API Reference for Baselines¶
Documentation for functions implementing baseline inference strategies can be found here. These are functions that either use only gold-standard data or use gold-standard + unlabeled data in a way that is not consistent with or part of the PPI framework.
- ppi_py.classical_mean_ci(Y, w=None, alpha=0.1, alternative='two-sided')[source]¶
Classical mean confidence interval using the central limit theorem.
- Parameters:
Y (ndarray) – Array of observations.
w (ndarray, optional) – Sample weights for the data set. Must be positive and will be normalized to sum to the size of the dataset.
alpha (float, optional) – Error level. Confidence interval will target a coverage of 1 - alpha. Defaults to 0.1. Must be in (0, 1).
alternative (str, optional) – One of “two-sided”, “larger”, or “smaller”. Defaults to “two-sided”.
- Returns:
(lower, upper) confidence interval bounds.
- Return type:
tuple
- ppi_py.semisupervised_mean_ci(X, Y, X_unlabeled, K, alpha=0.1, alternative='two-sided', add_intercept=True)[source]¶
Semisupervised mean confidence interval from [ZB22].
- Parameters:
X (ndarray) – Labeled covariates.
Y (ndarray) – Labeled responses.
X_unlabeled (ndarray) – Unlabeled covariates.
K (int) – Number of folds for cross-fitting.
alpha (float, optional) – Error level. Confidence interval will target a coverage of 1 - alpha. Defaults to 0.1. Must be in (0, 1).
alternative (str, optional) – One of “two-sided”, “larger”, or “smaller”. Defaults to “two-sided”.
add_intercept (bool, optional) – Whether to add an intercept to the covariates. Defaults to True.
- Returns:
(lower, upper) confidence interval bounds.
- Return type:
tuple
Notes
[ZB22] Y. Zhang and J. Bradic, High-dimensional semi-supervised learning: in search of optimal inference of the mean. arxiv:1902.00772, 2022.
- ppi_py.conformal_mean_ci(Y, Yhat, Yhat_unlabeled, alpha=0.1, bonferroni=True)[source]¶
Confidence interval for the mean using conformal inference.

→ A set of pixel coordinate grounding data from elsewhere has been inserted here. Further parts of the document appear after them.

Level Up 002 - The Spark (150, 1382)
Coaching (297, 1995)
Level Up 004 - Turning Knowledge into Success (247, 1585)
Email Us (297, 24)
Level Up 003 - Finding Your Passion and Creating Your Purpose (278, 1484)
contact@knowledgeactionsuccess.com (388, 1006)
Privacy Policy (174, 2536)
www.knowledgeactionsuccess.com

This method has distribution-free coverage guarantees with bonferroni=True. It tends to be extremely conservative. The method works by making a conformal interval for each unlabeled sample and averaging the endpoints. In order to get a valid interval, the individual conformal intervals are made at a level of 1 - alpha / N, where N is the number of unlabeled samples (this is a Bonferroni correction required for simultaneous inference). Of course, the intervals can be made less conservative by setting bonferroni=False, but this will result in invalid coverage guarantees. In practice, this method is not recommended.
- Parameters:
Y (ndarray) – Labeled responses.
Yhat (ndarray) – Predicted responses for labeled samples.

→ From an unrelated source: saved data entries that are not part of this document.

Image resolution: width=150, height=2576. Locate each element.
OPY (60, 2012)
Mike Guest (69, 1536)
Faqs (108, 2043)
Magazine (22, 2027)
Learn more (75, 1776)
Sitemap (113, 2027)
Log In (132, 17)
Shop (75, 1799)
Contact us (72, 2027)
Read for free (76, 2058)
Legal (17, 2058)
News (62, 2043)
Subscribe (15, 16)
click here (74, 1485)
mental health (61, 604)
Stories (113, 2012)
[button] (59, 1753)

Yhat_unlabeled (ndarray) – Predicted responses for unlabeled samples.
alpha (float, optional) – Error level. Confidence interval will target a coverage of 1 - alpha. Defaults to 0.1. Must be in (0, 1).
bonferroni (bool, optional) – Whether to use a Bonferroni correction for simultaneous inference. Defaults to True.
- Returns:
(lower, upper) confidence interval bounds.
- Return type:
tuple
- ppi_py.classical_quantile_ci(Y, q, alpha=0.1)[source]¶
Confidence interval for a quantile using the classical method.
- Parameters:
Y (ndarray) – Labeled responses.
q (float) – Quantile to estimate. Must be in (0, 1).
alpha (float, optional) – Error level. Confidence interval will target a coverage of 1 - alpha. Defaults to 0.1. Must be in (0, 1).
- Returns:
(lower, upper) confidence interval bounds.
- Return type:
tuple
- ppi_py.classical_ols_ci(X, Y, w=None, alpha=0.1, alternative='two-sided')[source]¶
Confidence interval for the OLS coefficients using the classical method.
- Parameters:
X (ndarray) – Labeled features.
Y (ndarray) – Labeled responses.
w (ndarray, optional) – Sample weights for the data set. Must be positive and will be normalized to sum to the size of the dataset.
alpha (float, optional) – Error level. Confidence interval will target a coverage of 1 - alpha. Defaults to 0.1. Must be in (0, 1).
alternative (str, optional) – One of “two-sided”, “less”, or “greater”. Defaults to “two-sided”.
- Returns:
(lower, upper) confidence interval bounds.
- Return type:
tuple
- ppi_py.postprediction_ols_ci(Y, Yhat, X_unlabeled, Yhat_unlabeled, bootstrap_samples=50, alpha=0.1, alternative='two-sided')[source]¶
Confidence interval for the OLS coefficients using the PostPI method from [WML20].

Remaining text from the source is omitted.